Almost one in five pregnant women in Warwickshire are still smoking at the time they give birth in hospital, the results of the latest public health report show.
And around a quarter of households in Warwick district are classed as living in fuel poverty, according to the report by the county’s director of public health, Dr John Linnane.
Cases of tuberculosis in Warwick district have gone up to ten per 100,000 in 2012 from eight per 100,000 in 2011, while they have gone down in Stratford district from seven to five.

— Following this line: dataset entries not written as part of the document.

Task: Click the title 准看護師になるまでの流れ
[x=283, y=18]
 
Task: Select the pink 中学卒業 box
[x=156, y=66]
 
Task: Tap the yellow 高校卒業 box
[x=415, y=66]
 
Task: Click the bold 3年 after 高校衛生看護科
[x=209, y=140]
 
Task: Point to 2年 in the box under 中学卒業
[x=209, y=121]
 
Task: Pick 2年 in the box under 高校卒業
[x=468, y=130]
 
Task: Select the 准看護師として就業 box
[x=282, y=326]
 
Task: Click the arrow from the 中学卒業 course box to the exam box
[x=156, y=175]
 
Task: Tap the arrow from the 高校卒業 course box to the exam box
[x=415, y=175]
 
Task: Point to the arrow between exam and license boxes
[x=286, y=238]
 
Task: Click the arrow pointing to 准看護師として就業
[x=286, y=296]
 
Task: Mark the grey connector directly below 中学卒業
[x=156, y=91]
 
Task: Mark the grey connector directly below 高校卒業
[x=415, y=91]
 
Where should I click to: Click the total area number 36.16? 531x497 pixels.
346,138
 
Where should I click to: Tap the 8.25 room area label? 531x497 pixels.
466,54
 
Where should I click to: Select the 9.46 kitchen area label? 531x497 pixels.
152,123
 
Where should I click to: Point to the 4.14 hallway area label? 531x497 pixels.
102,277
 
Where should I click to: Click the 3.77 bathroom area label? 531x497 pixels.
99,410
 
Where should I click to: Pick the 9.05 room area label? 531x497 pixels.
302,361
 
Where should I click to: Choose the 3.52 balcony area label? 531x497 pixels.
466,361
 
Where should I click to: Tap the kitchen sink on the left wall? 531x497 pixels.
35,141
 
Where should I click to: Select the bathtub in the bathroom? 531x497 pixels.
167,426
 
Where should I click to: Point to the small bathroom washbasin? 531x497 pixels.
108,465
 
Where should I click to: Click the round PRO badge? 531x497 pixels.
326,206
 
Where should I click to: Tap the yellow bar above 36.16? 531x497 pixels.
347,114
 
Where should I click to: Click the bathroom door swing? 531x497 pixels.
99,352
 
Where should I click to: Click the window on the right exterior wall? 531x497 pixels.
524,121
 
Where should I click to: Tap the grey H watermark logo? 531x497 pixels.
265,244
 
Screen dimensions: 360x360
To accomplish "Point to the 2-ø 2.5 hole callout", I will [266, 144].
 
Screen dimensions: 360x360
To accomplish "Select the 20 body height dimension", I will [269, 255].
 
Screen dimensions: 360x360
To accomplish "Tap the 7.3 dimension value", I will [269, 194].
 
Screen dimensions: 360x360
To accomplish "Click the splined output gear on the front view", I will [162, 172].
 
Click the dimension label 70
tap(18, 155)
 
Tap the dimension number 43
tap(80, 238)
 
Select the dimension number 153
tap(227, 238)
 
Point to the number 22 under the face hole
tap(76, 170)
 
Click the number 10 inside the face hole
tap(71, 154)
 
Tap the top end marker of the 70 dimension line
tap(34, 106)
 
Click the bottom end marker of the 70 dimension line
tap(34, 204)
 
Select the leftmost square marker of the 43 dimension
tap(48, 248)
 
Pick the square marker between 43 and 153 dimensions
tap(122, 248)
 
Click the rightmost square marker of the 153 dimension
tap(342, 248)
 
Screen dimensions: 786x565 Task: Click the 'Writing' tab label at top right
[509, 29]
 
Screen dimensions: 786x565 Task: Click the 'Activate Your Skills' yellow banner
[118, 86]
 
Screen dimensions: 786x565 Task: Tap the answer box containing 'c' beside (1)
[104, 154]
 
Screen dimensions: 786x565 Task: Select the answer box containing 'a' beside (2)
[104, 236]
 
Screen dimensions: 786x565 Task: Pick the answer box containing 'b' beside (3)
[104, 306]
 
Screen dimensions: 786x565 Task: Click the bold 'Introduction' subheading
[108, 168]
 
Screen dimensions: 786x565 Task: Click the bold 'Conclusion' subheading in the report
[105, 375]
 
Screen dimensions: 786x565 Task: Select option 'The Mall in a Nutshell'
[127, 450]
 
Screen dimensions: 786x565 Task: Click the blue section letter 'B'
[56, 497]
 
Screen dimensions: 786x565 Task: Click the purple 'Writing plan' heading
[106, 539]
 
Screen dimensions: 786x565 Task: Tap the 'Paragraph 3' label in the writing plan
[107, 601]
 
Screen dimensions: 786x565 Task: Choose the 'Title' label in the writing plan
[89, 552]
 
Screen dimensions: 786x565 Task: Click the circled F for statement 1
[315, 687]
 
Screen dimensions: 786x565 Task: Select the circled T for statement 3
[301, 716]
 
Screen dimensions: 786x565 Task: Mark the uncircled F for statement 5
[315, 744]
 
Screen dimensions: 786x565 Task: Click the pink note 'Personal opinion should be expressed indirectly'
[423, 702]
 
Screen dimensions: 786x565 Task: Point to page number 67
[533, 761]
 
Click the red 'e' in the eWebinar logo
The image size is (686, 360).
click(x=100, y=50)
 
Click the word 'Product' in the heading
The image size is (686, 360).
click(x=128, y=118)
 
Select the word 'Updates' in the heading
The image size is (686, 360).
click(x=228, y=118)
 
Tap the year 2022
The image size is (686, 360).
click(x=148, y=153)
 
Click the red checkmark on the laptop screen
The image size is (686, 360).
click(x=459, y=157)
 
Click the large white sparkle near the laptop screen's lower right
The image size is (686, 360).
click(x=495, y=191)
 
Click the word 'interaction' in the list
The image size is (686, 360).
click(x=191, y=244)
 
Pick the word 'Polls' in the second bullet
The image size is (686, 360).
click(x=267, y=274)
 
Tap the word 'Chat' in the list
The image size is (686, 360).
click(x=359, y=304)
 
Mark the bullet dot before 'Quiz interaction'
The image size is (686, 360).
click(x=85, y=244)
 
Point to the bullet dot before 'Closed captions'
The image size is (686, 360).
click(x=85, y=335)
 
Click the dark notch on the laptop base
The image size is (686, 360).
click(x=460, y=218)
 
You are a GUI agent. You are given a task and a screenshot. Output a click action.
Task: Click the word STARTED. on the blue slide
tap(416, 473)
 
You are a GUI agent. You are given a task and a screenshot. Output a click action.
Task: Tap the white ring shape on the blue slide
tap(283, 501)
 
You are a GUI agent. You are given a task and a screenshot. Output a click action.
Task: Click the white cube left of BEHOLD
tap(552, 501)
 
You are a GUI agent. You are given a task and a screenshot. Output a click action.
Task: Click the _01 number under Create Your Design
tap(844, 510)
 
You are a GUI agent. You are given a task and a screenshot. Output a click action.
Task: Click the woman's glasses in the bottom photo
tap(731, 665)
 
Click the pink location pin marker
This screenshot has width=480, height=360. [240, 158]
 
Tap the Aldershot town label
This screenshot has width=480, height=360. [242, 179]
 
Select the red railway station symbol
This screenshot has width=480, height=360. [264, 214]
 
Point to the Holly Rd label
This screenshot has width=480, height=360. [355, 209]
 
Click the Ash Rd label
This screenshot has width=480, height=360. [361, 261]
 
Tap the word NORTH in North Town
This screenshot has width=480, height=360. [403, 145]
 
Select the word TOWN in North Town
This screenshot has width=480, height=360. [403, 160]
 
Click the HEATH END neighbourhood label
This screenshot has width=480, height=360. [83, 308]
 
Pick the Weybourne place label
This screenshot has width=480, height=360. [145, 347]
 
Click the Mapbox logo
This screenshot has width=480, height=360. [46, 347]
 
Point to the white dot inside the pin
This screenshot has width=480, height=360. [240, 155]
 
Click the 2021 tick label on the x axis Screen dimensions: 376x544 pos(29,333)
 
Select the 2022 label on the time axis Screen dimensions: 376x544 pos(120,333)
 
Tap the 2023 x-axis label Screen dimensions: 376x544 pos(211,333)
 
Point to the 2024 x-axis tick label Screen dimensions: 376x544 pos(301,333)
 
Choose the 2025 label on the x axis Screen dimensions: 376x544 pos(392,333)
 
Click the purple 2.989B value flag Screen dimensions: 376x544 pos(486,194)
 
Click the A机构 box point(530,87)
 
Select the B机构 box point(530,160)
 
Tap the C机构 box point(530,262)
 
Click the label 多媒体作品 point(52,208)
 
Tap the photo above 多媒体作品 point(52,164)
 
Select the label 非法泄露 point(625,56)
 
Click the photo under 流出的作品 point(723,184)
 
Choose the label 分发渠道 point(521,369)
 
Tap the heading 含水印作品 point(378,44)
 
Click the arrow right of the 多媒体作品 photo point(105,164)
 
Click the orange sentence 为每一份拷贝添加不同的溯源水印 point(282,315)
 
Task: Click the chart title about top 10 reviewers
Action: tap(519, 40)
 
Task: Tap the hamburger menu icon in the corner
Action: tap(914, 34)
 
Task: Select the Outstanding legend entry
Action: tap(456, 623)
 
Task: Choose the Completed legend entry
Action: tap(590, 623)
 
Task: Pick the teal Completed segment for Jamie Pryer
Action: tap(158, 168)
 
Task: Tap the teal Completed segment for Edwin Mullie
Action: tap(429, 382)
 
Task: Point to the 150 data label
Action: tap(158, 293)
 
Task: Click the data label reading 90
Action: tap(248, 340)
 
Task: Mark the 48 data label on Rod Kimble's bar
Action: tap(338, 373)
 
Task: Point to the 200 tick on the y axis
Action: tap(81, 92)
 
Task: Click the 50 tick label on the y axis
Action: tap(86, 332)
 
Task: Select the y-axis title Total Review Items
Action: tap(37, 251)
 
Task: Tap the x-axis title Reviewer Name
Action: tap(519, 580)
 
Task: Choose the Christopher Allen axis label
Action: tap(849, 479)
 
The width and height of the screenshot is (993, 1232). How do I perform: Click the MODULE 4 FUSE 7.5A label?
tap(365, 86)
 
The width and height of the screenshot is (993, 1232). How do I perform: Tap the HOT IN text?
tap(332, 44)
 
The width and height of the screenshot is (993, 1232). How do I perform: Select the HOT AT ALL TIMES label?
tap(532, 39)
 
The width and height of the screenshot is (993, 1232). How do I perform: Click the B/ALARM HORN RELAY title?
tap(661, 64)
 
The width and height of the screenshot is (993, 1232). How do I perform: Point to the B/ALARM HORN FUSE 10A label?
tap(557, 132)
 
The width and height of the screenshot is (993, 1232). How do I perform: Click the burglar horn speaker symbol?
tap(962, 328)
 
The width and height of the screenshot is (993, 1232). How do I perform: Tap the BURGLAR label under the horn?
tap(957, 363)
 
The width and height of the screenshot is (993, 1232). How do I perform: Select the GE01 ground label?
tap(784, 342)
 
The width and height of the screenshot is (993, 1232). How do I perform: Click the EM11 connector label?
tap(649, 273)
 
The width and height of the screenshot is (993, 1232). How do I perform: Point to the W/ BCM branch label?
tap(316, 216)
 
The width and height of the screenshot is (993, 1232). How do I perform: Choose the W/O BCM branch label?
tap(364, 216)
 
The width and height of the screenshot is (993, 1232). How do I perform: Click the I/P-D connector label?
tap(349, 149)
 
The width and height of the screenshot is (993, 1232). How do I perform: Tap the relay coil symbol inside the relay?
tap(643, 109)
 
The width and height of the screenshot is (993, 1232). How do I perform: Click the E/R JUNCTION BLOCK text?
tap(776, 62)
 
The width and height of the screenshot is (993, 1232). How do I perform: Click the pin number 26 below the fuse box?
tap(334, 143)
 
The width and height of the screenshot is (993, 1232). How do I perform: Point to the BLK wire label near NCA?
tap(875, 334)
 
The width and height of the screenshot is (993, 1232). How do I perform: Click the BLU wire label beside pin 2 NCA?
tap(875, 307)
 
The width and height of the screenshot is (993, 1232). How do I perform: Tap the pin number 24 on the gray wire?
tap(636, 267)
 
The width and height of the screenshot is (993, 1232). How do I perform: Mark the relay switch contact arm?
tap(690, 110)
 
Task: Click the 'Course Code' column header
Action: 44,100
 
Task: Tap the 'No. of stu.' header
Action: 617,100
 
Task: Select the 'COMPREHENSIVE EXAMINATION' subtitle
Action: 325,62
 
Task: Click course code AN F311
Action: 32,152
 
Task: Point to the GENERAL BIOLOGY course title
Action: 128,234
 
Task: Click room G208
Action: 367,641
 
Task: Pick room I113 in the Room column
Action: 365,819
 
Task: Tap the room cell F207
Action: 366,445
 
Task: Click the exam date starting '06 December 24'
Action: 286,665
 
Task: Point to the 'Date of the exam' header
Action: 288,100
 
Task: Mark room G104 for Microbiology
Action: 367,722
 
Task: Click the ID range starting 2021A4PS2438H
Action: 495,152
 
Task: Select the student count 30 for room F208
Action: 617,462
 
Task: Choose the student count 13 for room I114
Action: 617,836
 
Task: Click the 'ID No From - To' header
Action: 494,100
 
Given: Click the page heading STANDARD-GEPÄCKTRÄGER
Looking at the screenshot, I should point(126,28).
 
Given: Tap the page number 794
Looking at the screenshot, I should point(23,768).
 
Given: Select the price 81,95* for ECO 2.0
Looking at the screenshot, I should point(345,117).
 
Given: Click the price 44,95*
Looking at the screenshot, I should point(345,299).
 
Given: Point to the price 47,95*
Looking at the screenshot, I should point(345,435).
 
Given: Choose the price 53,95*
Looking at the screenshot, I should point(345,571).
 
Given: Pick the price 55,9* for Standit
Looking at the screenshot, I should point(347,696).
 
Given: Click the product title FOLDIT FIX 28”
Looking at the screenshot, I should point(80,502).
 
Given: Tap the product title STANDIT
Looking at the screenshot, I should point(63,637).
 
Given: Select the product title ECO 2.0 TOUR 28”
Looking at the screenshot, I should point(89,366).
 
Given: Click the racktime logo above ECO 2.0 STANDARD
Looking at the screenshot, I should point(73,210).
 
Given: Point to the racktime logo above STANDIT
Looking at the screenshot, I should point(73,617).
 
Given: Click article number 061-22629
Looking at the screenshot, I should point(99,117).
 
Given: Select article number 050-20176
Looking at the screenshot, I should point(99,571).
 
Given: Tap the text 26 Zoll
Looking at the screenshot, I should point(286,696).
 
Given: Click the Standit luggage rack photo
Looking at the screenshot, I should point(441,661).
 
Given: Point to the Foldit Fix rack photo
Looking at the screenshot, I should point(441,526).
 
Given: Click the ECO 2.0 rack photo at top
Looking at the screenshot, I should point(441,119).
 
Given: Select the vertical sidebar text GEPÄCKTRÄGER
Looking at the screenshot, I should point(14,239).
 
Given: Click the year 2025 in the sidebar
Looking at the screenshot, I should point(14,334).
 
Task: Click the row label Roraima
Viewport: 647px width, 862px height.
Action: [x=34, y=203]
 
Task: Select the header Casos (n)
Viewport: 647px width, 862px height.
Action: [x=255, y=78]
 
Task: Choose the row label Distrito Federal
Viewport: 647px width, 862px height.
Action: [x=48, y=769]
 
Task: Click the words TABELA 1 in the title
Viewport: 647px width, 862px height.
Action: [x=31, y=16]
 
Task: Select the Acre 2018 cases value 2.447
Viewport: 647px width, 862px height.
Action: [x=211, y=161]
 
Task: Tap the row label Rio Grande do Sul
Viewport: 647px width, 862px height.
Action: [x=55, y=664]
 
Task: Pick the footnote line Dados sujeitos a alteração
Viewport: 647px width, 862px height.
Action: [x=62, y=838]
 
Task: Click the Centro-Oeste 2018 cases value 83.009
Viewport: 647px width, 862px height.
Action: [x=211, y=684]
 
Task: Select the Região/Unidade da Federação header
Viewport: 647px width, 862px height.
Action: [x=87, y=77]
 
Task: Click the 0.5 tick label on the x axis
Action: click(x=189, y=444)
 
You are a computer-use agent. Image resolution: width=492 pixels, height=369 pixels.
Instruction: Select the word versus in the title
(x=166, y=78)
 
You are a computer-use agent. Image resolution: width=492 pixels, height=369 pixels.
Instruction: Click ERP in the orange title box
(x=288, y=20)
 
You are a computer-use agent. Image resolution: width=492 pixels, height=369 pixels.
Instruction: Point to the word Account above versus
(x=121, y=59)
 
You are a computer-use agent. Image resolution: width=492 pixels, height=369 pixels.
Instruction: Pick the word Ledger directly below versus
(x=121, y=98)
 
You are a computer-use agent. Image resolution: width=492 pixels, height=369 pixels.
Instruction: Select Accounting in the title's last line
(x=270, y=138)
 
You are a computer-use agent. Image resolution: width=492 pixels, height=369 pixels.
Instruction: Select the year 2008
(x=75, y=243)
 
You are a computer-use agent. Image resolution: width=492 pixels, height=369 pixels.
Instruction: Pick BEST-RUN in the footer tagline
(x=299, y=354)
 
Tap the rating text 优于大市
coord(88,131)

Most five-year-olds in both districts are taking their routine vaccinations to protect them from various illnesses, but there are still areas where up to five per cent of the population under five are not.
Only 14 per cent of the Warwick district population were tested for chlamydia in 2012 and eight per cent were tested positive. In Stratford district, the figures were very similar.
Between September 2013 and January 2014 in south Warwickshire, 77.4 per cent of people aged 65 or over, 59.4 per cent of those deemed clinically at risk, 47.7 per cent of pregnant women, 55.8 per cent of two-year-olds and 49.9 per cent of three-year-olds took a flu vaccination.
Across the county, teenage pregnancy rates have fallen compared to the previous year, while there were significantly fewer outbreaks of norovirus - often known as the ‘vomiting bug’ - over the winter of 2013 to 2014.
Dr Linnane said: “This report doesn’t just look at the direct health outcomes, but also at wider issues in society which have a direct impact on healthy lifestyles such as fuel poverty which can lead to poor health.
“This year we are also looking at the range of public services which have a direct role to play in protecting the health of our population in Warwickshire from infectious diseases and environmental hazards, such as environmental health, trading standards, social care and the voluntary sector.”